Records provided

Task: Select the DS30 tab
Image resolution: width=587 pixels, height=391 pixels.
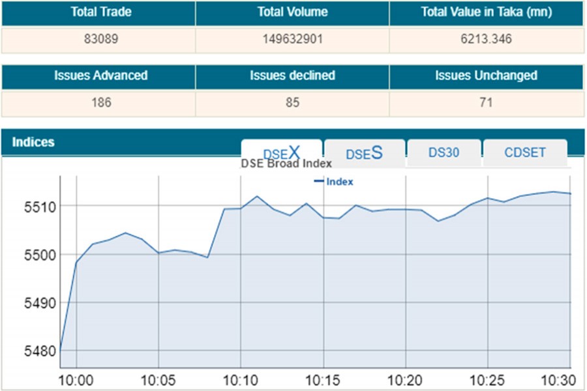Action: [444, 153]
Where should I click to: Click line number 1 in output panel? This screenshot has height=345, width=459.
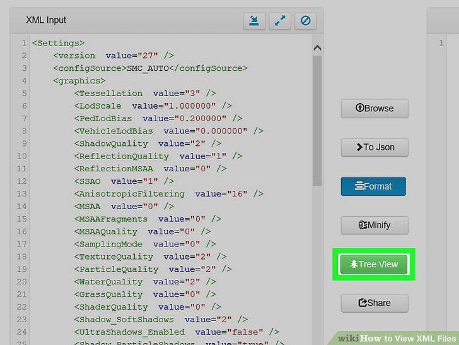click(441, 43)
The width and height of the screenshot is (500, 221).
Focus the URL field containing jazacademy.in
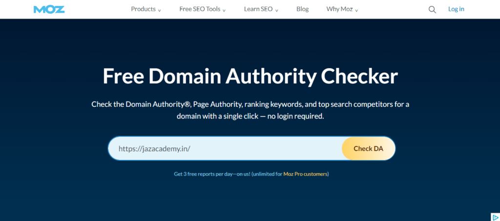pyautogui.click(x=225, y=149)
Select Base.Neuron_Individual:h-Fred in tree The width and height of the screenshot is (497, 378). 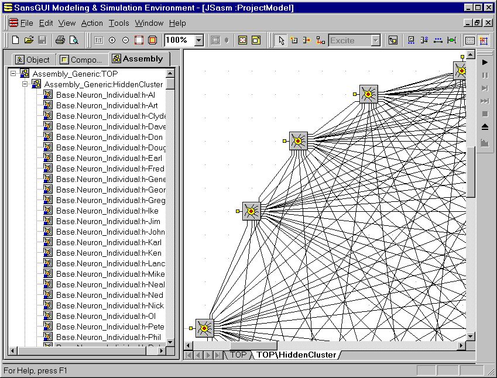point(109,169)
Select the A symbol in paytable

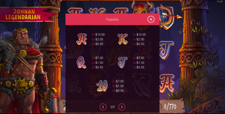click(x=81, y=39)
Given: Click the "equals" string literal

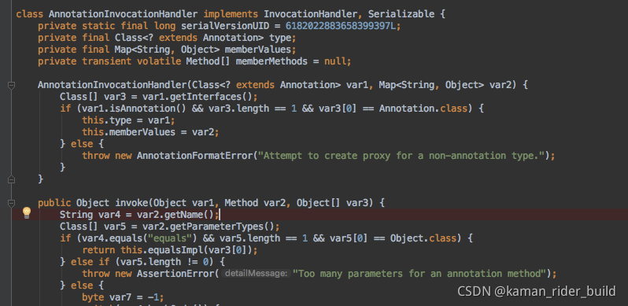Looking at the screenshot, I should (x=170, y=238).
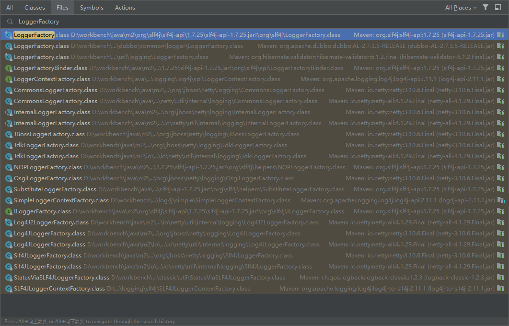Switch to the Classes tab
The height and width of the screenshot is (326, 509).
[x=34, y=7]
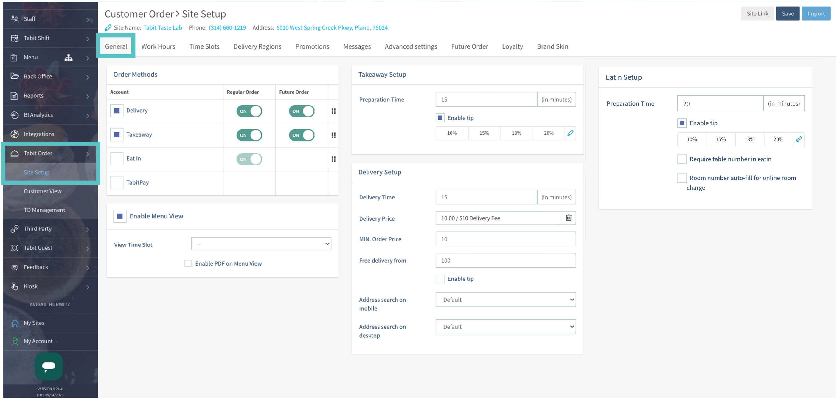Check the Eat In account checkbox
Screen dimensions: 837x400
point(117,159)
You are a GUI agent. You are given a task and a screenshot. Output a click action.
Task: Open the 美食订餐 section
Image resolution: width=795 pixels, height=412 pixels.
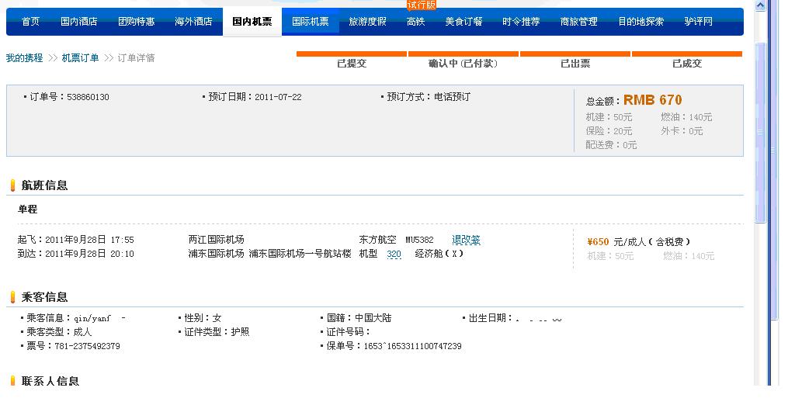click(463, 22)
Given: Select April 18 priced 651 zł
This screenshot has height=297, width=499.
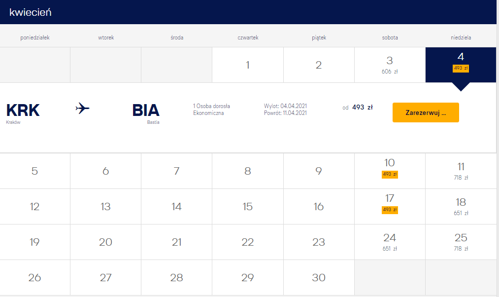Looking at the screenshot, I should pos(461,207).
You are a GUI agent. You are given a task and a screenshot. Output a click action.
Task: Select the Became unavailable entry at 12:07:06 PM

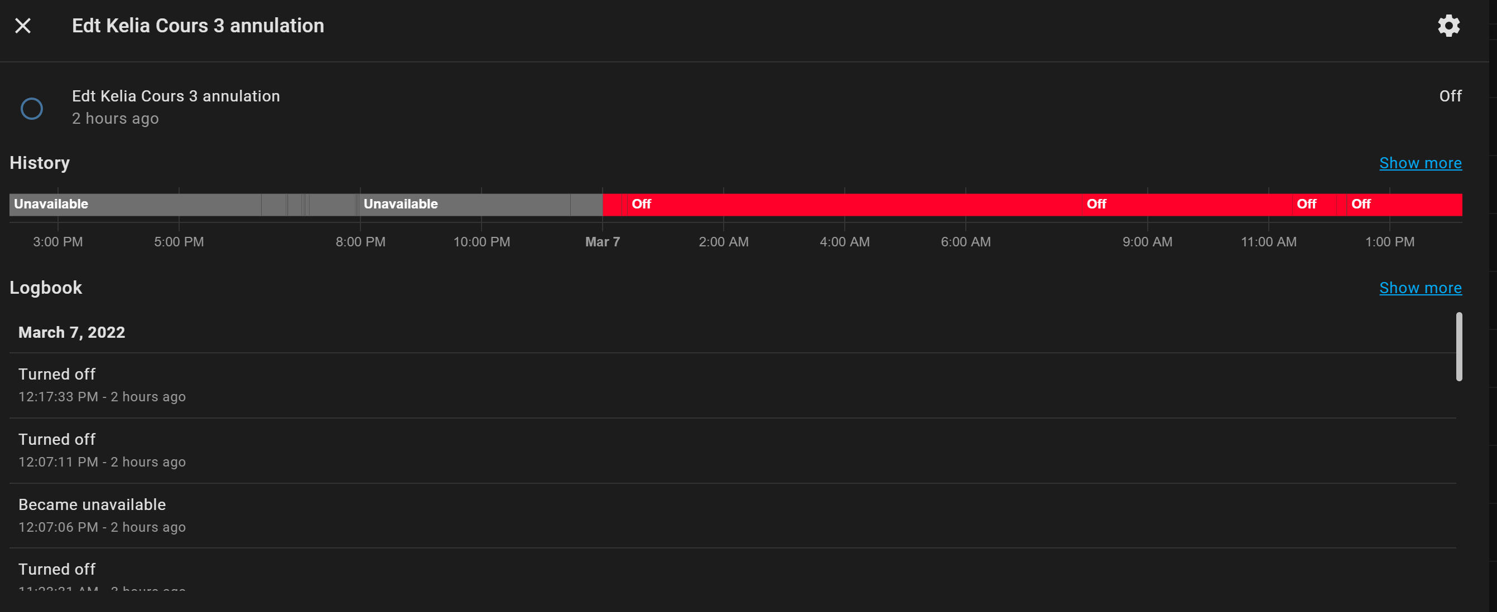point(732,516)
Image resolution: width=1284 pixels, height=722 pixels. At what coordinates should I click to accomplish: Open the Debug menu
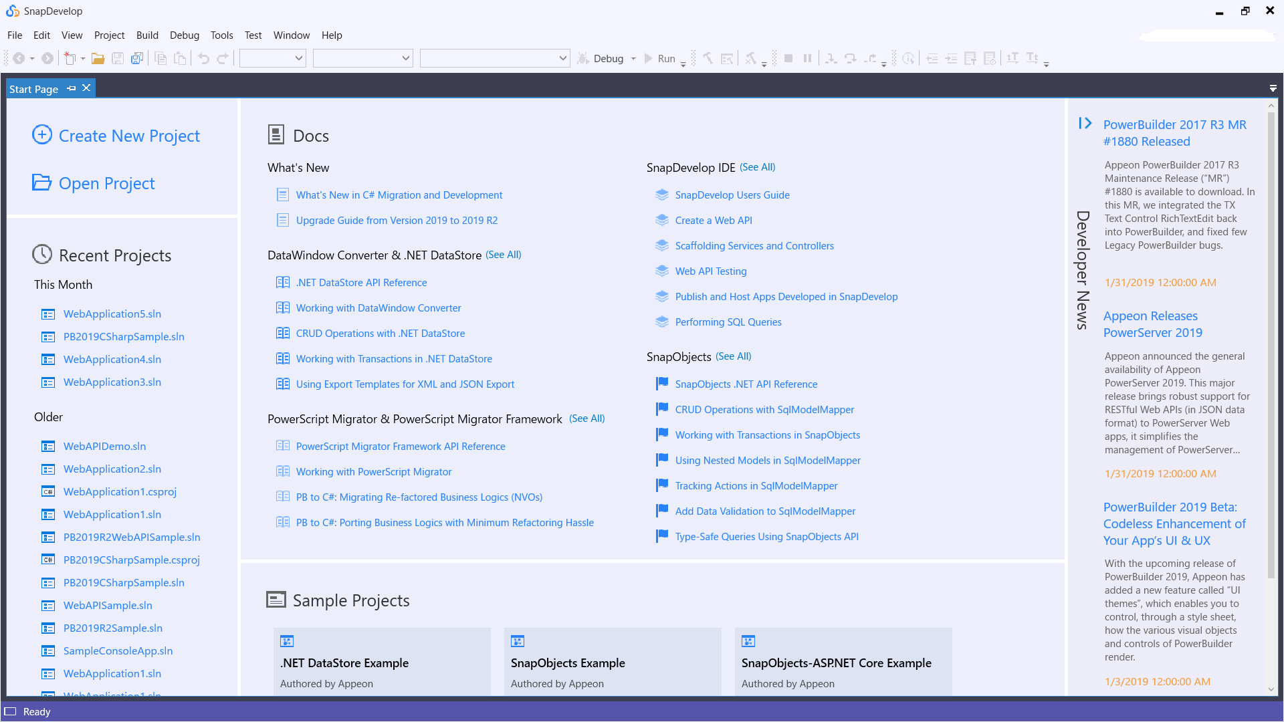[x=185, y=35]
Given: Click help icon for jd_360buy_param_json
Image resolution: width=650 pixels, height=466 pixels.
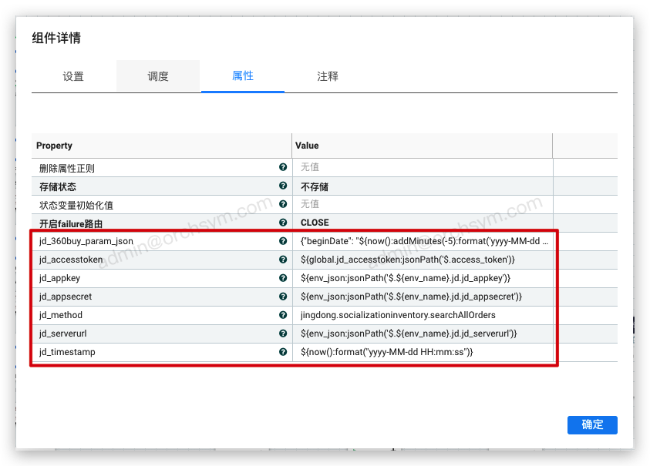Looking at the screenshot, I should tap(283, 241).
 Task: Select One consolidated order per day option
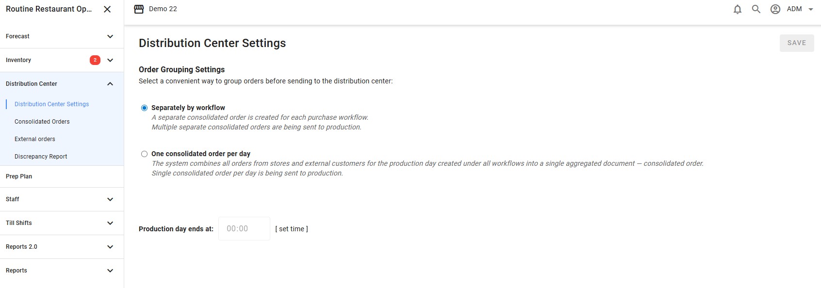(x=144, y=154)
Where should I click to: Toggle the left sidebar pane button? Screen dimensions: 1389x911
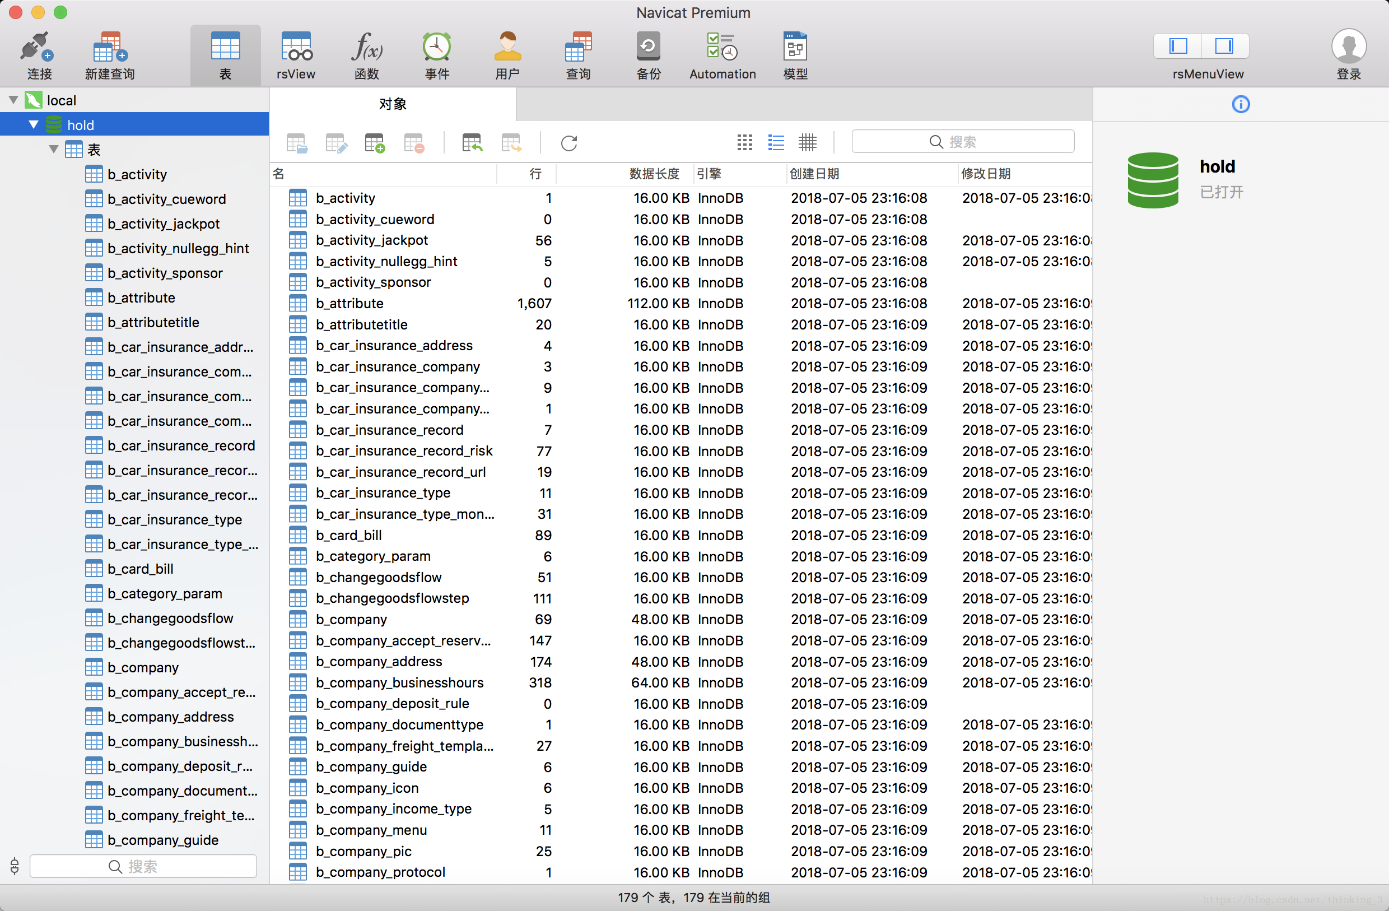pos(1178,46)
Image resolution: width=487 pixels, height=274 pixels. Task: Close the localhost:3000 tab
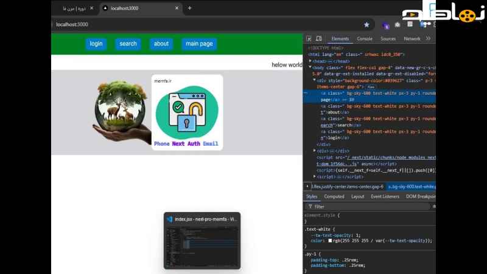click(x=177, y=8)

What is needed
Reproduce the records starting at the line containing "Select the A symbol in paytable" and ending at the last record, swapping "Debug menu" for "Run menu" and leaving out the pictures.

Result for this task
Select the A symbol in paytable

click(x=81, y=39)
Given: Click the "equals" string literal

Looking at the screenshot, I should (x=170, y=238).
Switch to the Classes tab
The height and width of the screenshot is (326, 509).
[x=34, y=7]
Check the Eat In account checkbox
Screen dimensions: 837x400
point(117,159)
You are a GUI agent. You are given a task and a screenshot. Output a click action.
Task: Open the 美食订餐 section
Image resolution: width=795 pixels, height=412 pixels.
click(463, 22)
Given: Select April 18 priced 651 zł
This screenshot has height=297, width=499.
Looking at the screenshot, I should pos(461,207).
You are a GUI agent. You are given a task and a screenshot. Output a click action.
Task: Select the Became unavailable entry at 12:07:06 PM

point(732,516)
Image resolution: width=1284 pixels, height=722 pixels. At what coordinates should I click to accomplish: Open the Run menu
[x=185, y=35]
Given: Click help icon for jd_360buy_param_json
Image resolution: width=650 pixels, height=466 pixels.
Looking at the screenshot, I should tap(283, 241).
 Task: Select One consolidated order per day option
(x=144, y=154)
Where should I click to: Toggle the left sidebar pane button? Screen dimensions: 1389x911
pos(1178,46)
Image resolution: width=487 pixels, height=274 pixels. Task: Close the localhost:3000 tab
click(x=177, y=8)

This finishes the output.